| Assignment |
The entire listing below must be written out word for word.
──────────────────────────────
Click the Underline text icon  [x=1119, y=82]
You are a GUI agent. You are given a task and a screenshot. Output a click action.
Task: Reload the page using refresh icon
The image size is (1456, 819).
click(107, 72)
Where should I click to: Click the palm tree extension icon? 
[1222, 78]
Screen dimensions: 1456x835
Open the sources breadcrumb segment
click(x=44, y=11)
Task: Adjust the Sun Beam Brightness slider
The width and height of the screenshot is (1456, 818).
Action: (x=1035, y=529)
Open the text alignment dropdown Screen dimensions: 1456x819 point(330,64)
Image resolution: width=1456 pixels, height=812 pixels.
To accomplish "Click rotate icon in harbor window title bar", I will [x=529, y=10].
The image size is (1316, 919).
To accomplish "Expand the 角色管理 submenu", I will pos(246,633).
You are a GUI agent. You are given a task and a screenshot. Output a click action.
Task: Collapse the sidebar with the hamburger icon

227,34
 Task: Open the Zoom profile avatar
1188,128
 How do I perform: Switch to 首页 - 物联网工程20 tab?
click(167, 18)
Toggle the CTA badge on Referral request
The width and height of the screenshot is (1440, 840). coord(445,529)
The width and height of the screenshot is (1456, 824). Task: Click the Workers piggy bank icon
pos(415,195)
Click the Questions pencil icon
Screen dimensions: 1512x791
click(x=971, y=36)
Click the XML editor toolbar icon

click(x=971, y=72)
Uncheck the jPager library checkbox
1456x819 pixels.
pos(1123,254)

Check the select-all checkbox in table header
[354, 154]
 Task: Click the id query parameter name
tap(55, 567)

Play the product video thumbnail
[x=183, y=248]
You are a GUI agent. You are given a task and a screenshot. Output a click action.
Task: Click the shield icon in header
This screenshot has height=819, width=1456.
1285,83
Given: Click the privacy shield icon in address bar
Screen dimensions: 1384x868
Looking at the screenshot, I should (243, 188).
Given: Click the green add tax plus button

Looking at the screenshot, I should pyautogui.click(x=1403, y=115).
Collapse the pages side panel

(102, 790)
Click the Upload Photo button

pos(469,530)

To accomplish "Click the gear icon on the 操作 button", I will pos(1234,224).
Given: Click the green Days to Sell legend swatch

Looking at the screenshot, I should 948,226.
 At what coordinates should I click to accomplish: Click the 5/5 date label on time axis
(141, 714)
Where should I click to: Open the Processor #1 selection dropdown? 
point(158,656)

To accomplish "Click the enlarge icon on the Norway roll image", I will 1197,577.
──────────────────────────────
| Output of the exercise |
Click the Underline text icon  [x=1119, y=82]
You are a GUI agent. You are given a task and a screenshot. Output a click action.
Task: Reload the page using refresh icon
The image size is (1456, 819).
click(107, 72)
Where should I click to: Click the palm tree extension icon? 
[1222, 78]
Screen dimensions: 1456x835
Open the sources breadcrumb segment
click(x=44, y=11)
Task: Adjust the Sun Beam Brightness slider
The width and height of the screenshot is (1456, 818).
Action: (x=1035, y=529)
Open the text alignment dropdown Screen dimensions: 1456x819 point(330,64)
Image resolution: width=1456 pixels, height=812 pixels.
To accomplish "Click rotate icon in harbor window title bar", I will [x=529, y=10].
The image size is (1316, 919).
To accomplish "Expand the 角色管理 submenu", I will pos(246,633).
You are a GUI agent. You are given a task and a screenshot. Output a click action.
Task: Collapse the sidebar with the hamburger icon

227,34
 Task: Open the Zoom profile avatar
1188,128
 How do I perform: Switch to 首页 - 物联网工程20 tab?
click(167, 18)
Toggle the CTA badge on Referral request
The width and height of the screenshot is (1440, 840). coord(445,529)
The width and height of the screenshot is (1456, 824). Task: Click the Workers piggy bank icon
pos(415,195)
Click the Questions pencil icon
Screen dimensions: 1512x791
click(x=971, y=36)
Click the XML editor toolbar icon

click(x=971, y=72)
Uncheck the jPager library checkbox
1456x819 pixels.
pos(1123,254)

Check the select-all checkbox in table header
[354, 154]
 Task: Click the id query parameter name
tap(55, 567)

Play the product video thumbnail
[x=183, y=248]
You are a GUI agent. You are given a task and a screenshot. Output a click action.
Task: Click the shield icon in header
This screenshot has height=819, width=1456.
1285,83
Given: Click the privacy shield icon in address bar
Screen dimensions: 1384x868
Looking at the screenshot, I should (243, 188).
Given: Click the green add tax plus button

Looking at the screenshot, I should pyautogui.click(x=1403, y=115).
Collapse the pages side panel

(102, 790)
Click the Upload Photo button

pos(469,530)

To accomplish "Click the gear icon on the 操作 button", I will pos(1234,224).
Given: Click the green Days to Sell legend swatch

Looking at the screenshot, I should 948,226.
 At what coordinates should I click to accomplish: Click the 5/5 date label on time axis
(141, 714)
Where should I click to: Open the Processor #1 selection dropdown? 
point(158,656)

To accomplish "Click the enlarge icon on the Norway roll image", I will 1197,577.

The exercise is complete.